WHAT YOU ARE ASKED TO DO:
Reproduce every line of the material below verbatim, in the order given.

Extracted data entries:
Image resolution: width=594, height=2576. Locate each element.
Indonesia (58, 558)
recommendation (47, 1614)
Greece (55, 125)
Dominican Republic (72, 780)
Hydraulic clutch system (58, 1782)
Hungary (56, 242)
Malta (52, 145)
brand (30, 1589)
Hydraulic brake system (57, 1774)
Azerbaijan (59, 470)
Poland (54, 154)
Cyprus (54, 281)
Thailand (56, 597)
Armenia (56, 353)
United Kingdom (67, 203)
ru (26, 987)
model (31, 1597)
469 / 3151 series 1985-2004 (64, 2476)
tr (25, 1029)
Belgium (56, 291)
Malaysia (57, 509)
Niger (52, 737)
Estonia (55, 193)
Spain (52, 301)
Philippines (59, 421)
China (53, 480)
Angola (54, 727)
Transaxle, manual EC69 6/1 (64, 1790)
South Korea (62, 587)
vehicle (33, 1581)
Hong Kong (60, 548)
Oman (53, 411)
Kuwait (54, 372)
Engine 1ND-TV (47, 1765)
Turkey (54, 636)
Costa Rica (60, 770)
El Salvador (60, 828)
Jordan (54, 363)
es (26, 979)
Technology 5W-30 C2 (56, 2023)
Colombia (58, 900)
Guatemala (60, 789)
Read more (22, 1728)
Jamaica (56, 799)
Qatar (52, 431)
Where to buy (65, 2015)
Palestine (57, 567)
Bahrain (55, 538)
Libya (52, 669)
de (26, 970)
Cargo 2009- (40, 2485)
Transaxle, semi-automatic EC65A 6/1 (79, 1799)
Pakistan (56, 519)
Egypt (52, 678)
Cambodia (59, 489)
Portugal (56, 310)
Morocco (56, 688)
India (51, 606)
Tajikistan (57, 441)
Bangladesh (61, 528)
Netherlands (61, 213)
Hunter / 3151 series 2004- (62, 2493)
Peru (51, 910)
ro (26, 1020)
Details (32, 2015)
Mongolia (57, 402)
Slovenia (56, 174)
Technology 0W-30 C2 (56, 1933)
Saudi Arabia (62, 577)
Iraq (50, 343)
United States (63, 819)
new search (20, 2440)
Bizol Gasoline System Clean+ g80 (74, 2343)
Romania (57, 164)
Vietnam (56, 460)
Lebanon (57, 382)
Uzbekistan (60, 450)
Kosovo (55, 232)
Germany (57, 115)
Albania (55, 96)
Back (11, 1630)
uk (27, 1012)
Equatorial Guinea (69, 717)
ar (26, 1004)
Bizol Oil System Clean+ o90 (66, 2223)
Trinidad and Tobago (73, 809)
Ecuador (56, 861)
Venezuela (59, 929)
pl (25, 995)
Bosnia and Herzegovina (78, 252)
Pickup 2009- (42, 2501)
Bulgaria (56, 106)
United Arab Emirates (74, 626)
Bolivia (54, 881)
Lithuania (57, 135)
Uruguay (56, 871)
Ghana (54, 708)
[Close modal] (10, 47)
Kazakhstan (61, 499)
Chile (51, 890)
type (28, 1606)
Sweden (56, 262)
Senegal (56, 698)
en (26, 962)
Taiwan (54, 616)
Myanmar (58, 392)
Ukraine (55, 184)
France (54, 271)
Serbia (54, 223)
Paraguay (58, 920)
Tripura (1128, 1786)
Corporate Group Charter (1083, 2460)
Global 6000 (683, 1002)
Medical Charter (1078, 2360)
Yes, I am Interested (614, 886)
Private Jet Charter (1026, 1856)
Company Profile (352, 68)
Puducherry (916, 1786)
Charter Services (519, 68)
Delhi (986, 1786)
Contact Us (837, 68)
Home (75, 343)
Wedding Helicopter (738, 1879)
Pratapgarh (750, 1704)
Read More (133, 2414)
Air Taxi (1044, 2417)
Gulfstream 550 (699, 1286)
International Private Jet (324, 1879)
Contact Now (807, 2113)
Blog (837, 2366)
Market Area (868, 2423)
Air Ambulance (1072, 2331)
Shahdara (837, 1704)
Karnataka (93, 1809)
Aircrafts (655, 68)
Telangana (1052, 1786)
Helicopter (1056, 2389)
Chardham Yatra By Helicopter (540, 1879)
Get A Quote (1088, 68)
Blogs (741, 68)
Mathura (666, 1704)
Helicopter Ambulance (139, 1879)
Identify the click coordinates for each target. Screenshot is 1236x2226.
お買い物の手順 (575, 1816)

WRITTEN REPLY:
Image resolution: width=594, height=2576. Locate each element.
Indonesia (58, 558)
recommendation (47, 1614)
Greece (55, 125)
Dominican Republic (72, 780)
Hydraulic clutch system (58, 1782)
Hungary (56, 242)
Malta (52, 145)
brand (30, 1589)
Hydraulic brake system (57, 1774)
Azerbaijan (59, 470)
Poland (54, 154)
Cyprus (54, 281)
Thailand (56, 597)
Armenia (56, 353)
United Kingdom (67, 203)
ru (26, 987)
model (31, 1597)
469 / 3151 series 1985-2004 (64, 2476)
tr (25, 1029)
Belgium (56, 291)
Malaysia (57, 509)
Niger (52, 737)
Estonia (55, 193)
Spain (52, 301)
Philippines (59, 421)
China (53, 480)
Angola (54, 727)
Transaxle, manual EC69 6/1 (64, 1790)
South Korea (62, 587)
vehicle (33, 1581)
Hong Kong (60, 548)
Oman (53, 411)
Kuwait (54, 372)
Engine 1ND-TV (47, 1765)
Turkey (54, 636)
Costa Rica (60, 770)
El Salvador (60, 828)
Jordan (54, 363)
es (26, 979)
Technology 5W-30 C2 (56, 2023)
Colombia (58, 900)
Guatemala (60, 789)
Read more (22, 1728)
Jamaica (56, 799)
Qatar (52, 431)
Where to buy (65, 2015)
Palestine (57, 567)
Bahrain (55, 538)
Libya (52, 669)
de (26, 970)
Cargo 2009- (40, 2485)
Transaxle, semi-automatic EC65A 6/1 (79, 1799)
Pakistan (56, 519)
Egypt (52, 678)
Cambodia (59, 489)
Portugal (56, 310)
Morocco (56, 688)
India (51, 606)
Tajikistan (57, 441)
Bangladesh (61, 528)
Netherlands (61, 213)
Hunter / 3151 series 2004- (62, 2493)
Peru (51, 910)
ro (26, 1020)
Details (32, 2015)
Mongolia (57, 402)
Slovenia (56, 174)
Technology 0W-30 C2 (56, 1933)
Saudi Arabia (62, 577)
Iraq (50, 343)
United States (63, 819)
new search (20, 2440)
Bizol Gasoline System Clean+ g80 (74, 2343)
Romania (57, 164)
Vietnam (56, 460)
Lebanon (57, 382)
Uzbekistan (60, 450)
Kosovo (55, 232)
Germany (57, 115)
Albania (55, 96)
Back (11, 1630)
uk (27, 1012)
Equatorial Guinea (69, 717)
ar (26, 1004)
Bizol Oil System Clean+ o90 (66, 2223)
Trinidad and Tobago (73, 809)
Ecuador (56, 861)
Venezuela (59, 929)
pl (25, 995)
Bosnia and Herzegovina (78, 252)
Pickup 2009- (42, 2501)
Bulgaria (56, 106)
United Arab Emirates (74, 626)
Bolivia (54, 881)
Lithuania (57, 135)
Uruguay (56, 871)
Ghana (54, 708)
[Close modal] (10, 47)
Kazakhstan (61, 499)
Chile (51, 890)
type (28, 1606)
Sweden (56, 262)
Senegal (56, 698)
en (26, 962)
Taiwan (54, 616)
Myanmar (58, 392)
Ukraine (55, 184)
France (54, 271)
Serbia (54, 223)
Paraguay (58, 920)
Tripura (1128, 1786)
Corporate Group Charter (1083, 2460)
Global 6000 (683, 1002)
Medical Charter (1078, 2360)
Yes, I am Interested (614, 886)
Private Jet Charter (1026, 1856)
Company Profile (352, 68)
Puducherry (916, 1786)
Charter Services (519, 68)
Delhi (986, 1786)
Contact Us (837, 68)
Home (75, 343)
Wedding Helicopter (738, 1879)
Pratapgarh (750, 1704)
Read More (133, 2414)
Air Taxi (1044, 2417)
Gulfstream 550 (699, 1286)
International Private Jet (324, 1879)
Contact Now (807, 2113)
Blog (837, 2366)
Market Area (868, 2423)
Air Ambulance (1072, 2331)
Shahdara (837, 1704)
Karnataka (93, 1809)
Aircrafts (655, 68)
Telangana (1052, 1786)
Helicopter (1056, 2389)
Chardham Yatra By Helicopter (540, 1879)
Get A Quote (1088, 68)
Blogs (741, 68)
Mathura (666, 1704)
Helicopter Ambulance (139, 1879)
Identify the click coordinates for each target. Screenshot is 1236x2226.
お買い物の手順 (575, 1816)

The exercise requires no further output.